По отношению к нашему кругу все остальное было как бы пришлым, добавочным. А в кругу друзей-сверстников царило тогда безоглядное доверие. Мы радовались тому, что кому-то идет новая шапочка. Утоляли потребность поделиться соображениями о жизни, о человеке. Мы знали все не только друг о друге, но и о своих мамах и сестрах. Перезванивались по телефону и виделись ежедневно. Наш дом никогда не пустовал. В нем все существовали открыто и раскованно.

Именно поэтому стало как-то тревожно и смутно, когда в ритме встреч явно что-то нарушилось: то один долго не приходит, то другой, вовсе без объяснений или с туманными.

Первой явилась с неожиданным и страшным разговором прямая, искренняя Лиза.

— Поклянись, что никому не скажешь! Меня вызывали.

— Куда?

— В Большой дом. Спрашивали про всех нас. Про тебя тоже.

— Что?

— Про тебя, в общем, мало. Они только сказали: «Ну, настроение этой девочки нам понятно. У нее арестован отец. Она не может хорошо относиться к советской власти...» Они ведь про всех спрашивали, чего ты так испугалась?

— А ты?

 

- 68 -

— Что я? Сначала перетрусила. Но тот человек такой внимательный. Знаешь, как он меня принял? Снял пальто, усадил. Мне, конечно, было приятно, что они мне доверяют. Про Раю спрашивали.

— А там что, не один был?

— Двое.

— А про Раю что?

— Сказали: «Вот вы все так бедно одеваетесь, а у вашей Раи есть беличья шуба. Вы не задумывались, откуда она у нее? Ведь ее мать мало зарабатывает».

— При чем тут шуба?

— А правда, откуда у Райки шуба? Она что-то говорила про дядю. Может, он ей купил? Мы ведь, правда, не задумывались: откуда?

Пересказанные Лизой вопросы столь мрачного и злодейского для нашей семьи государственного учреждения, как Большой дом, заледенили, навели на меня ужас. По десяткам оттенков я улавливала, что сама Лиза ничуть не смущена состоявшимся вызовом. Напротив, горда. Вызов делал жизнь Лизы значительнее, осмысленнее. Она, как и все мы, была простодушна. В том, что походя была занесена зараза недоверия друг к другу, она не разобралась. Недоверие только посеяли. Прорасти оно должно было само.
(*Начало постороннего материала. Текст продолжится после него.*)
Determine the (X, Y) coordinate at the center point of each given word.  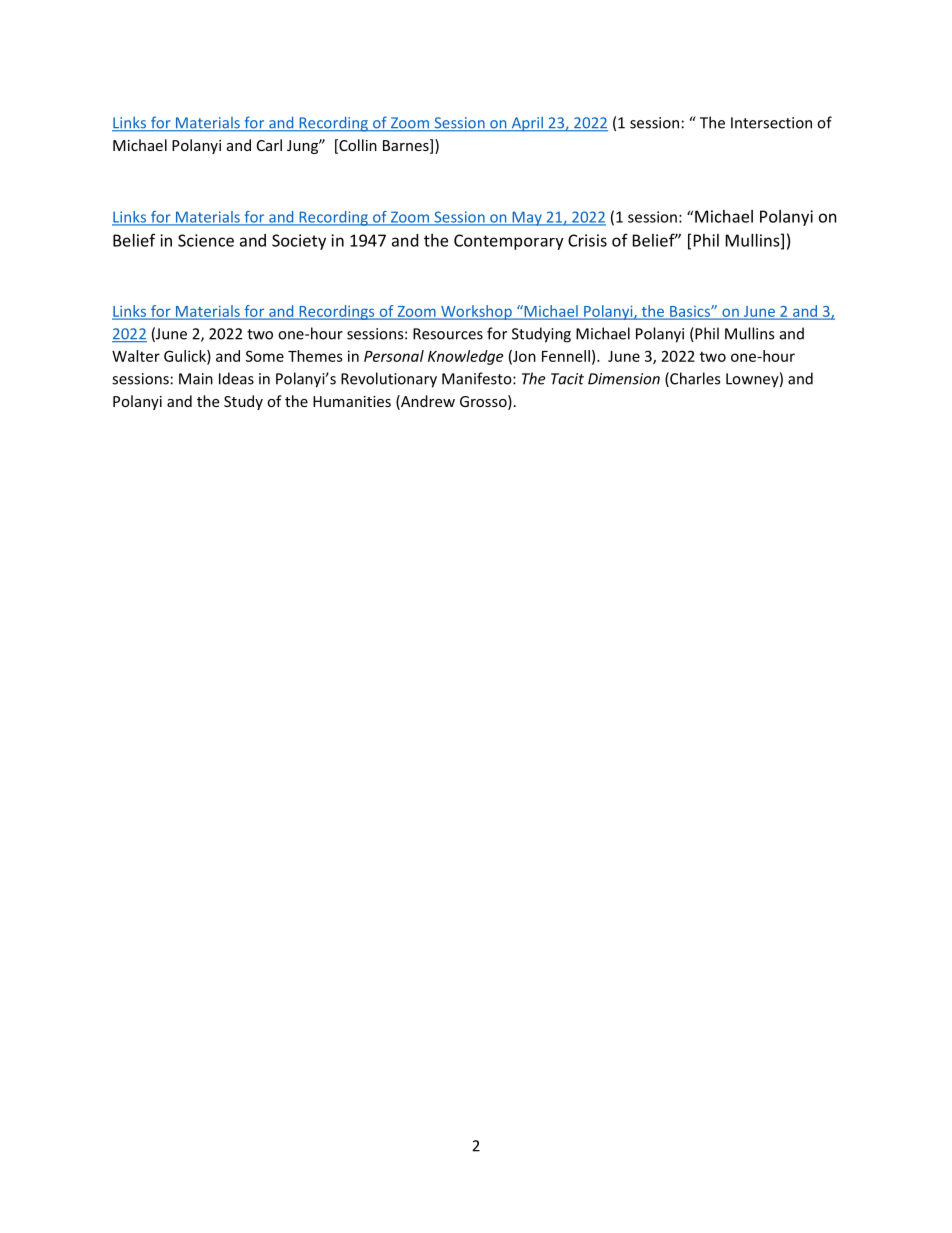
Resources (448, 334)
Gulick (186, 357)
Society (299, 242)
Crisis (587, 240)
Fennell (566, 356)
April (527, 124)
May (527, 218)
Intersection (771, 123)
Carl (269, 145)
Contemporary (509, 242)
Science (206, 240)
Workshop (476, 312)
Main (196, 379)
Прежде про такого рода вызовы мне слышать не приходилось. Теперь я стала всматриваться в каждого из друзей.

Следующим был Давид.

— Ты только не волнуйся, Томочка. Меня вызывали в Большой дом. Интересовались, что делаем, когда собираемся, о чем говорим. Почему собираемся у тебя и у Коли. Я прикинулся недоумком. Сказал: «Ну, собираемся. Как все, так и мы», — только и добавил Давид.
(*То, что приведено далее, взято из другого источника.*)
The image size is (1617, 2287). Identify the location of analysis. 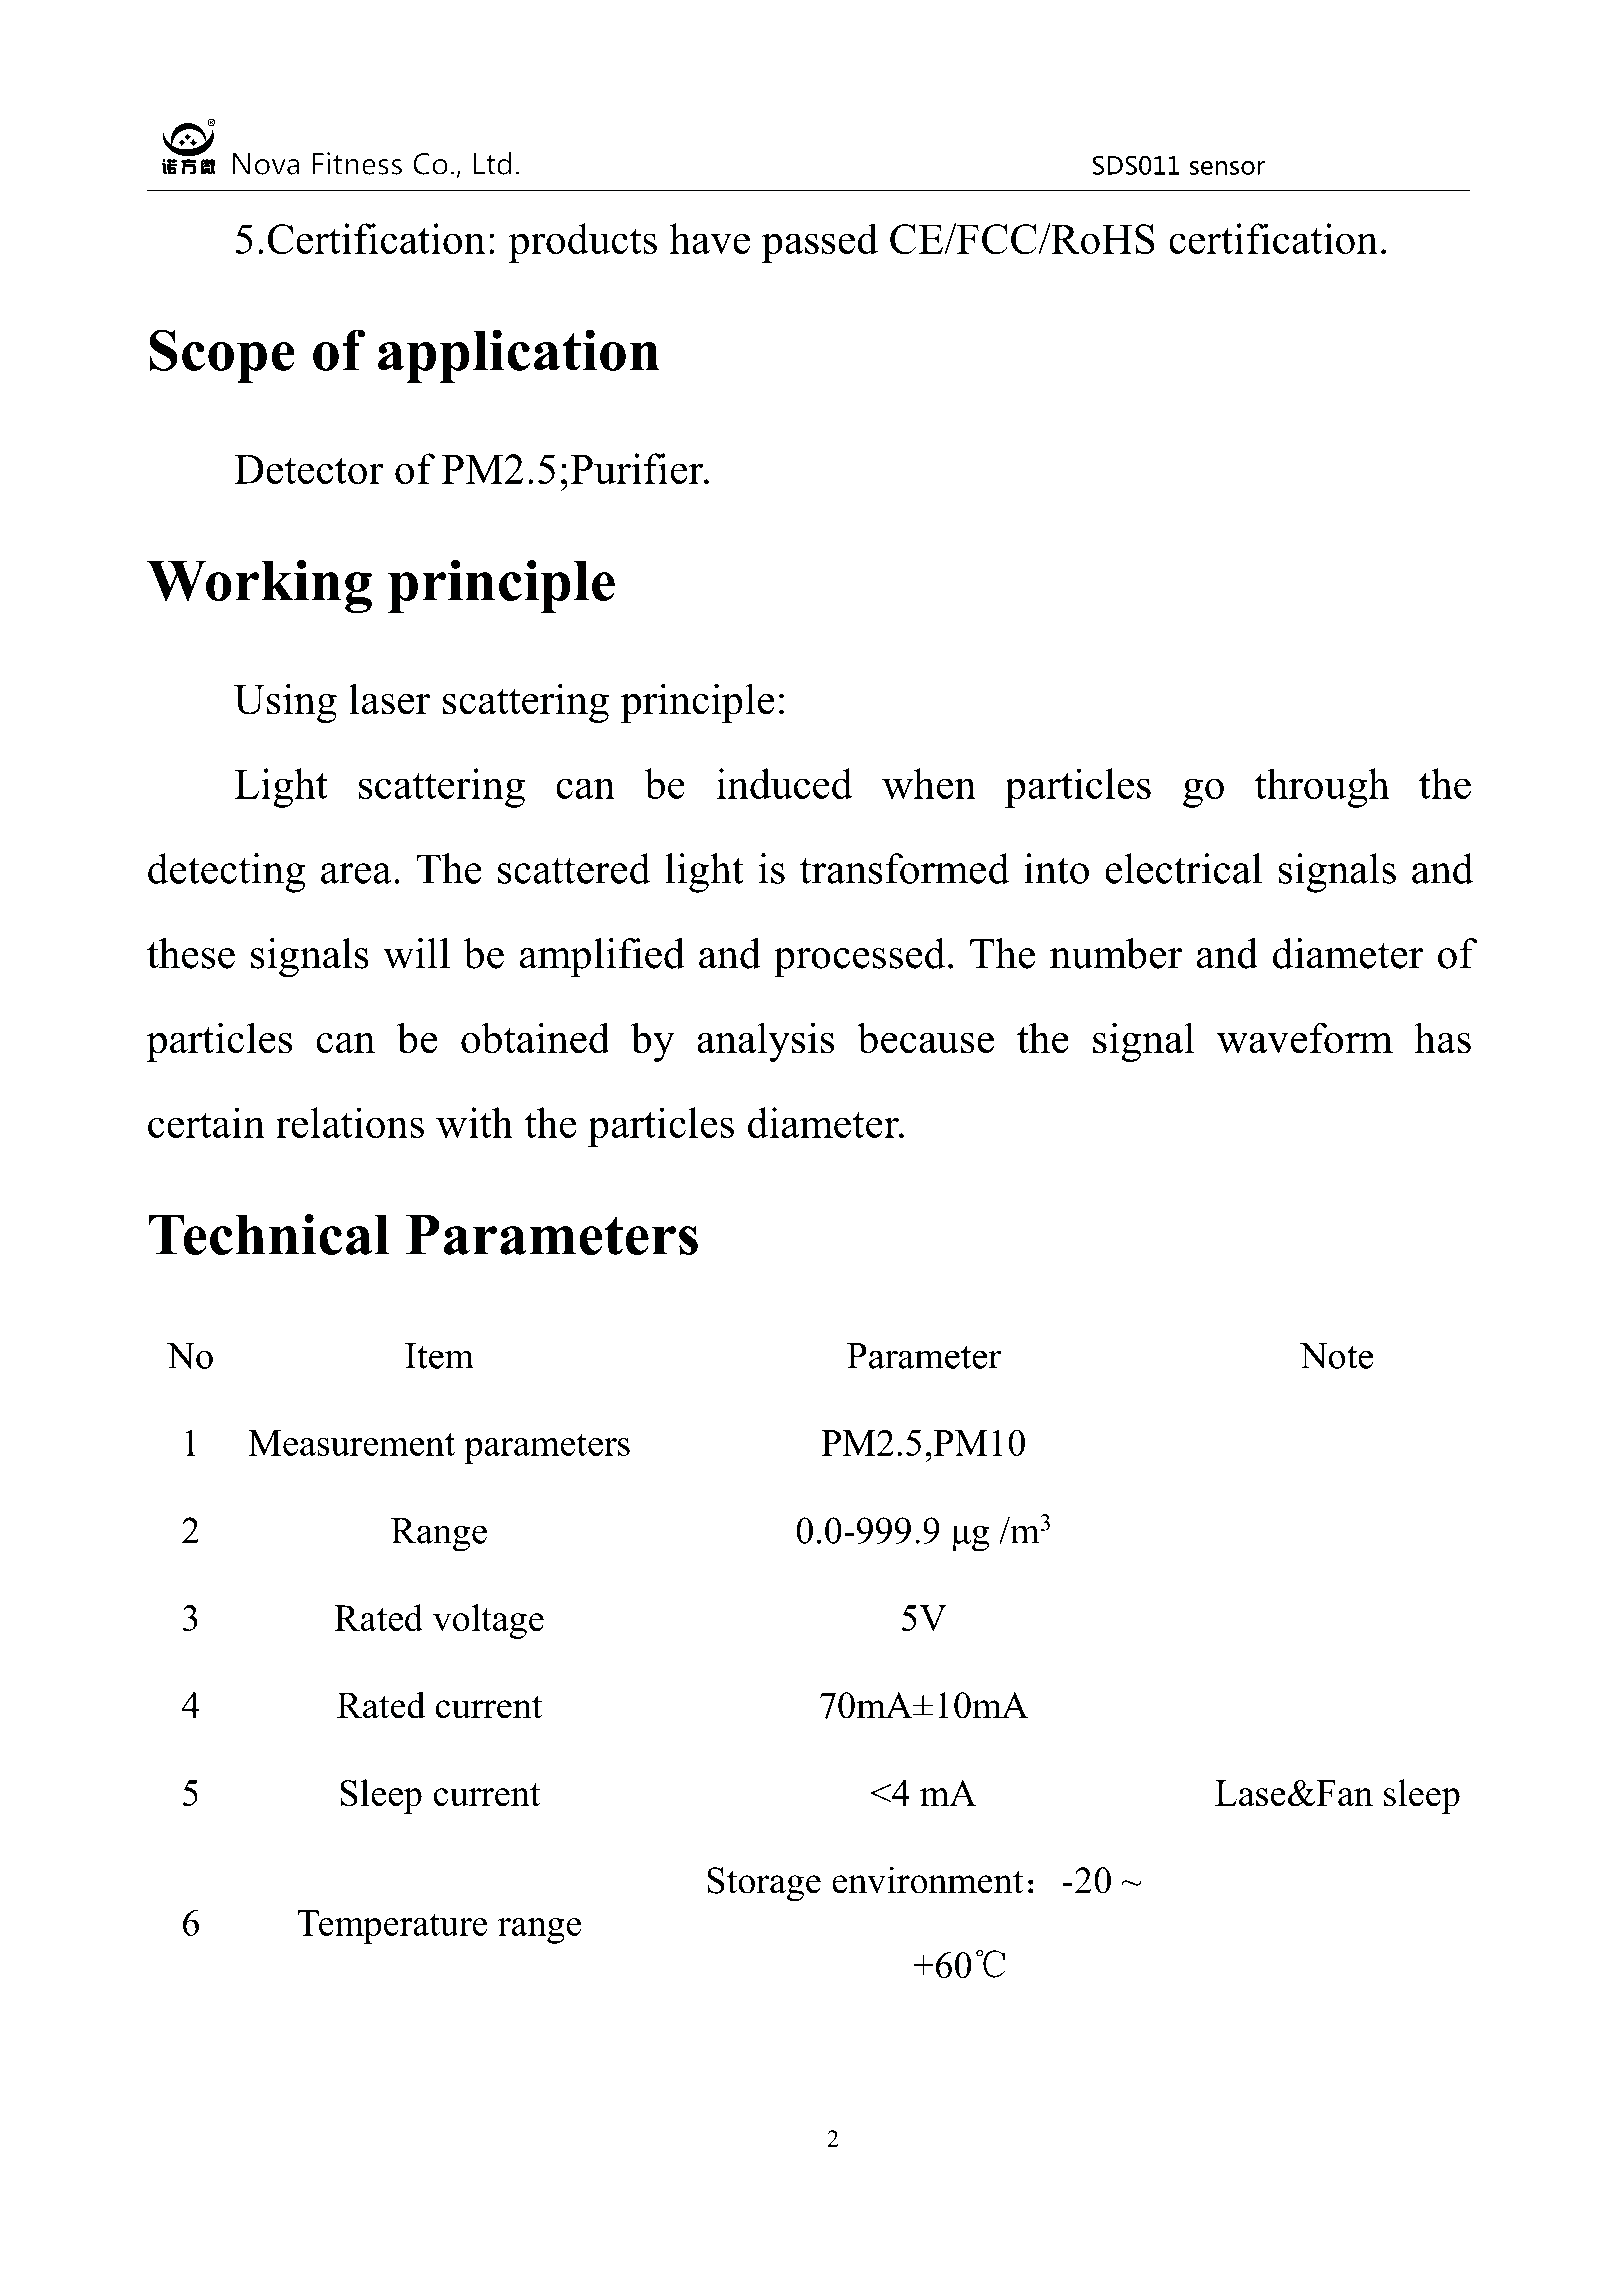
(765, 1042).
Больше о вызовах никто не рассказывал. Можно было только гадать: вызывали Кириллов? Или Раю? А Колю? Нину? Может, они решили молчать, как им было ведено? Ни одного из них я не спросила об этом. Если человек сам ничего не говорит, значит, не хочет. К Лизе и 'Давиду сохранила глубокую благодарность за прямодушие.

Большой дом?! Там вечно освещены окна. Там занимаются «врагами народа», И теперь — мной. Безыскусный Лизин рассказ о вызове оказался неисчерпаемым поводом для размышлений.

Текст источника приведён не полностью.